Admiré par le public pour son exploit des 24 Heures du Mans 1968, Pescarolo débute l’exercice 1969 par une victoire aux 1 000 kilomètres de Paris avec Beltoise comme coéquipier

Admiré par le public pour son exploit des 24 Heures du Mans 1968, Pescarolo débute l’exercice 1969 par une victoire aux 1 000 kilomètres de Paris avec Beltoise comme coéquipier. Mais le 16 avril, durant une séance d’essais privés organisée en vue du Mans, sa Matra MS640, victime d’un décrochage aérodynamique, s’envole dans les Hunaudières et retombe dans le bois bordant la piste. Souffrant de graves brûlures et de fractures des vertèbres mais malgré tout chanceux d’être encore en vie, Pescarolo est contraint de tirer un trait sur les 24 Heures et doit se contenter de commenter la course sur Europe 1 depuis sa chambre d’hôpital. Il retrouve le chemin des circuits dans le courant de l’été, mais la saison de Formule 1 étant déjà plus qu’entamée, il n’y prend pas part et se concentre sur les courses de Sport-Prototypes.

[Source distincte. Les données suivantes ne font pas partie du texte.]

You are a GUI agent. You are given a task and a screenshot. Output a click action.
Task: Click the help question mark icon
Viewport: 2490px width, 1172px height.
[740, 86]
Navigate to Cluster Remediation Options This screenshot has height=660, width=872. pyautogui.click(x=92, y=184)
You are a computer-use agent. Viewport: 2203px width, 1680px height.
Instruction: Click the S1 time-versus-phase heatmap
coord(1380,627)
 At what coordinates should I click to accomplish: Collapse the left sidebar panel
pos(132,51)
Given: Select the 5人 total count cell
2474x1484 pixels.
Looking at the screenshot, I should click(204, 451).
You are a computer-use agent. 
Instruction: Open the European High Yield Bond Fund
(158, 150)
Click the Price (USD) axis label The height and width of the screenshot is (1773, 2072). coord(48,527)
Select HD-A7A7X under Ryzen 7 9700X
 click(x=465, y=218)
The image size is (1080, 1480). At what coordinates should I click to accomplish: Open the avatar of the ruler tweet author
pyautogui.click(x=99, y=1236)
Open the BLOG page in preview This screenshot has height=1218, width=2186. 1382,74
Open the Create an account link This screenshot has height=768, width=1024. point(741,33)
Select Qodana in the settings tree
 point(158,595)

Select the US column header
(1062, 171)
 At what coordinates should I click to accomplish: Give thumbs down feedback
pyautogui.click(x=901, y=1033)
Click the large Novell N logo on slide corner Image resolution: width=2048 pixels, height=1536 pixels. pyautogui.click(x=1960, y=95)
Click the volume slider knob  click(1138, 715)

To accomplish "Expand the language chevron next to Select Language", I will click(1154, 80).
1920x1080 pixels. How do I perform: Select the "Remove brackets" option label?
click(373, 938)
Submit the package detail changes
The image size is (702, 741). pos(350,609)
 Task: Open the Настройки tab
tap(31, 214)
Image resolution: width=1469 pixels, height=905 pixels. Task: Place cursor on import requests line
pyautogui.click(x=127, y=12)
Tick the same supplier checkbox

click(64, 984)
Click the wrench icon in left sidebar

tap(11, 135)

Pleinement remis à l’attaque de la saison 1970 durant laquelle il fait toujours partie de l’équipe Matra, Pescarolo bénéficie enfin d’un programme complet en Formule 1, mais aussi en Sport-Prototypes. Durant les treize courses que compte le calendrier de la catégorie reine, il décroche une troisième place à Monaco, huit autres arrivées dans le top dix et connait trois abandons. Son bilan de huit points lui vaut la douzième place finale d’un championnat remporté à titre posthume par l’Autrichien Jochen Rindt. Quant à son retour au Mans, il ne se solde pas par une issue plus heureuse que ses précédentes tentatives puisqu’il y connait un quatrième abandon en autant de participations. Seule consolation, il devient champion national de Formule 2 en fin d’année.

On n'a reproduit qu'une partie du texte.